What to produce: Transcribe the full listing so that each line reads as it does in the original.

**** Data to process ****

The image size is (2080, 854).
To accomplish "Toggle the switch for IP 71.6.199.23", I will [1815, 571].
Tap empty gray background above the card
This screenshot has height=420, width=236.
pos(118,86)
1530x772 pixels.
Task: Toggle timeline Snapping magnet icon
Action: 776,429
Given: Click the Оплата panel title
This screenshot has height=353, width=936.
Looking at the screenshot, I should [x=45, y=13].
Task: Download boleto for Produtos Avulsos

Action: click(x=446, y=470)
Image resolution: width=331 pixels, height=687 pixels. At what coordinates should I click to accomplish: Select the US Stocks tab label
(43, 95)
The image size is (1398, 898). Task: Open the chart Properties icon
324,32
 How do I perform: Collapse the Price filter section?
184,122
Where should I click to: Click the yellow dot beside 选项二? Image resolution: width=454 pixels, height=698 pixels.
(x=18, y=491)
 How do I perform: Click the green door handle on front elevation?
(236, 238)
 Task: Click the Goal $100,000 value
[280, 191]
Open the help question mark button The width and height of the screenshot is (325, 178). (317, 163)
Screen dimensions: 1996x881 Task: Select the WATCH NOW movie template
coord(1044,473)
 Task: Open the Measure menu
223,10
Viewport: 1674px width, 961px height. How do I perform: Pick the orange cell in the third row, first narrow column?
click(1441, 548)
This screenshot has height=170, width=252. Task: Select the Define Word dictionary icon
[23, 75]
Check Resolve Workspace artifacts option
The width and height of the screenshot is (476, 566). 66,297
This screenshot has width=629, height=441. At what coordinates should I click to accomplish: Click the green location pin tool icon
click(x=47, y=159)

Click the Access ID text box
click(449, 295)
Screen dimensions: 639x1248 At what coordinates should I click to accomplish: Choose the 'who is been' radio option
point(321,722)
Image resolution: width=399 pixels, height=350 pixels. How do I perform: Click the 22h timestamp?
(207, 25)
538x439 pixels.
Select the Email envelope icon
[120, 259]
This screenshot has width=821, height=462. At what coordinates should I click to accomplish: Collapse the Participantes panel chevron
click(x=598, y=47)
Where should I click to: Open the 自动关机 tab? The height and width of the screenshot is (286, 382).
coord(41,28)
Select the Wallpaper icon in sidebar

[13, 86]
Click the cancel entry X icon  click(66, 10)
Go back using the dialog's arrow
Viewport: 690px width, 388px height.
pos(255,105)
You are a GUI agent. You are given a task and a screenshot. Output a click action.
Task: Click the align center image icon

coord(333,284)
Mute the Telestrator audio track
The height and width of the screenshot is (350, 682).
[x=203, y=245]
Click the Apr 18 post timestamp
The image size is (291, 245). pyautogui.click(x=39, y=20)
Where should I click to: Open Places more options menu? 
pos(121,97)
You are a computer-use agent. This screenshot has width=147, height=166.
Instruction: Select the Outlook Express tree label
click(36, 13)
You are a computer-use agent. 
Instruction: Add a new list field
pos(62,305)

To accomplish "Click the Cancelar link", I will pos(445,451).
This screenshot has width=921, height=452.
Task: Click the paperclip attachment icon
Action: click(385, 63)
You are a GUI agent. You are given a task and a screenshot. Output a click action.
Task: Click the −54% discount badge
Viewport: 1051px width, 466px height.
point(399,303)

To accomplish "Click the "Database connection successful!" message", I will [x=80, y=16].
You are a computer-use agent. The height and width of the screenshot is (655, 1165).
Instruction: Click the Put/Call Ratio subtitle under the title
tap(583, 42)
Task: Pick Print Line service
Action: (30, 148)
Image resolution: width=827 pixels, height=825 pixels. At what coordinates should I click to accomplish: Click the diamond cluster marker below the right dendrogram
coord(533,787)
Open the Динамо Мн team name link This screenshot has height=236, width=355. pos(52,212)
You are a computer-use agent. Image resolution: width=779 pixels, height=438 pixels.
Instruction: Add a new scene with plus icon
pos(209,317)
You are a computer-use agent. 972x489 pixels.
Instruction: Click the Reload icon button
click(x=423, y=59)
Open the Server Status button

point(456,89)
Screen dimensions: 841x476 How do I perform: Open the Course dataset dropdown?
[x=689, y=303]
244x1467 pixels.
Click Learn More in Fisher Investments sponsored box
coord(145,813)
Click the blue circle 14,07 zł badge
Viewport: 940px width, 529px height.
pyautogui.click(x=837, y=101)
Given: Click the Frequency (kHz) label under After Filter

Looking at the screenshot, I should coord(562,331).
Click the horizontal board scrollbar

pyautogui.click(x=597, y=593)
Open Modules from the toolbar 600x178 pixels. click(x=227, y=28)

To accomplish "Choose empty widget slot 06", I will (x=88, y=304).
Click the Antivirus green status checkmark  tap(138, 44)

****

Reply:
The image size is (2080, 854).
To accomplish "Toggle the switch for IP 71.6.199.23", I will [1815, 571].
Tap empty gray background above the card
This screenshot has height=420, width=236.
pos(118,86)
1530x772 pixels.
Task: Toggle timeline Snapping magnet icon
Action: 776,429
Given: Click the Оплата panel title
This screenshot has height=353, width=936.
Looking at the screenshot, I should [x=45, y=13].
Task: Download boleto for Produtos Avulsos

Action: click(x=446, y=470)
Image resolution: width=331 pixels, height=687 pixels. At what coordinates should I click to accomplish: Select the US Stocks tab label
(43, 95)
The image size is (1398, 898). Task: Open the chart Properties icon
324,32
 How do I perform: Collapse the Price filter section?
184,122
Where should I click to: Click the yellow dot beside 选项二? Image resolution: width=454 pixels, height=698 pixels.
(x=18, y=491)
 How do I perform: Click the green door handle on front elevation?
(236, 238)
 Task: Click the Goal $100,000 value
[280, 191]
Open the help question mark button The width and height of the screenshot is (325, 178). (317, 163)
Screen dimensions: 1996x881 Task: Select the WATCH NOW movie template
coord(1044,473)
 Task: Open the Measure menu
223,10
Viewport: 1674px width, 961px height. How do I perform: Pick the orange cell in the third row, first narrow column?
click(1441, 548)
This screenshot has height=170, width=252. Task: Select the Define Word dictionary icon
[23, 75]
Check Resolve Workspace artifacts option
The width and height of the screenshot is (476, 566). 66,297
This screenshot has width=629, height=441. At what coordinates should I click to accomplish: Click the green location pin tool icon
click(x=47, y=159)

Click the Access ID text box
click(449, 295)
Screen dimensions: 639x1248 At what coordinates should I click to accomplish: Choose the 'who is been' radio option
point(321,722)
Image resolution: width=399 pixels, height=350 pixels. How do I perform: Click the 22h timestamp?
(207, 25)
538x439 pixels.
Select the Email envelope icon
[120, 259]
This screenshot has width=821, height=462. At what coordinates should I click to accomplish: Collapse the Participantes panel chevron
click(x=598, y=47)
Where should I click to: Open the 自动关机 tab? The height and width of the screenshot is (286, 382).
coord(41,28)
Select the Wallpaper icon in sidebar

[13, 86]
Click the cancel entry X icon  click(66, 10)
Go back using the dialog's arrow
Viewport: 690px width, 388px height.
pos(255,105)
You are a GUI agent. You are given a task and a screenshot. Output a click action.
Task: Click the align center image icon

coord(333,284)
Mute the Telestrator audio track
The height and width of the screenshot is (350, 682).
[x=203, y=245]
Click the Apr 18 post timestamp
The image size is (291, 245). pyautogui.click(x=39, y=20)
Where should I click to: Open Places more options menu? 
pos(121,97)
You are a computer-use agent. This screenshot has width=147, height=166.
Instruction: Select the Outlook Express tree label
click(36, 13)
You are a computer-use agent. 
Instruction: Add a new list field
pos(62,305)

To accomplish "Click the Cancelar link", I will pos(445,451).
This screenshot has width=921, height=452.
Task: Click the paperclip attachment icon
Action: click(385, 63)
You are a GUI agent. You are given a task and a screenshot. Output a click action.
Task: Click the −54% discount badge
Viewport: 1051px width, 466px height.
point(399,303)

To accomplish "Click the "Database connection successful!" message", I will [x=80, y=16].
You are a computer-use agent. The height and width of the screenshot is (655, 1165).
Instruction: Click the Put/Call Ratio subtitle under the title
tap(583, 42)
Task: Pick Print Line service
Action: (30, 148)
Image resolution: width=827 pixels, height=825 pixels. At what coordinates should I click to accomplish: Click the diamond cluster marker below the right dendrogram
coord(533,787)
Open the Динамо Мн team name link This screenshot has height=236, width=355. pos(52,212)
You are a computer-use agent. Image resolution: width=779 pixels, height=438 pixels.
Instruction: Add a new scene with plus icon
pos(209,317)
You are a computer-use agent. 972x489 pixels.
Instruction: Click the Reload icon button
click(x=423, y=59)
Open the Server Status button

point(456,89)
Screen dimensions: 841x476 How do I perform: Open the Course dataset dropdown?
[x=689, y=303]
244x1467 pixels.
Click Learn More in Fisher Investments sponsored box
coord(145,813)
Click the blue circle 14,07 zł badge
Viewport: 940px width, 529px height.
pyautogui.click(x=837, y=101)
Given: Click the Frequency (kHz) label under After Filter

Looking at the screenshot, I should coord(562,331).
Click the horizontal board scrollbar

pyautogui.click(x=597, y=593)
Open Modules from the toolbar 600x178 pixels. click(x=227, y=28)

To accomplish "Choose empty widget slot 06", I will (x=88, y=304).
Click the Antivirus green status checkmark  tap(138, 44)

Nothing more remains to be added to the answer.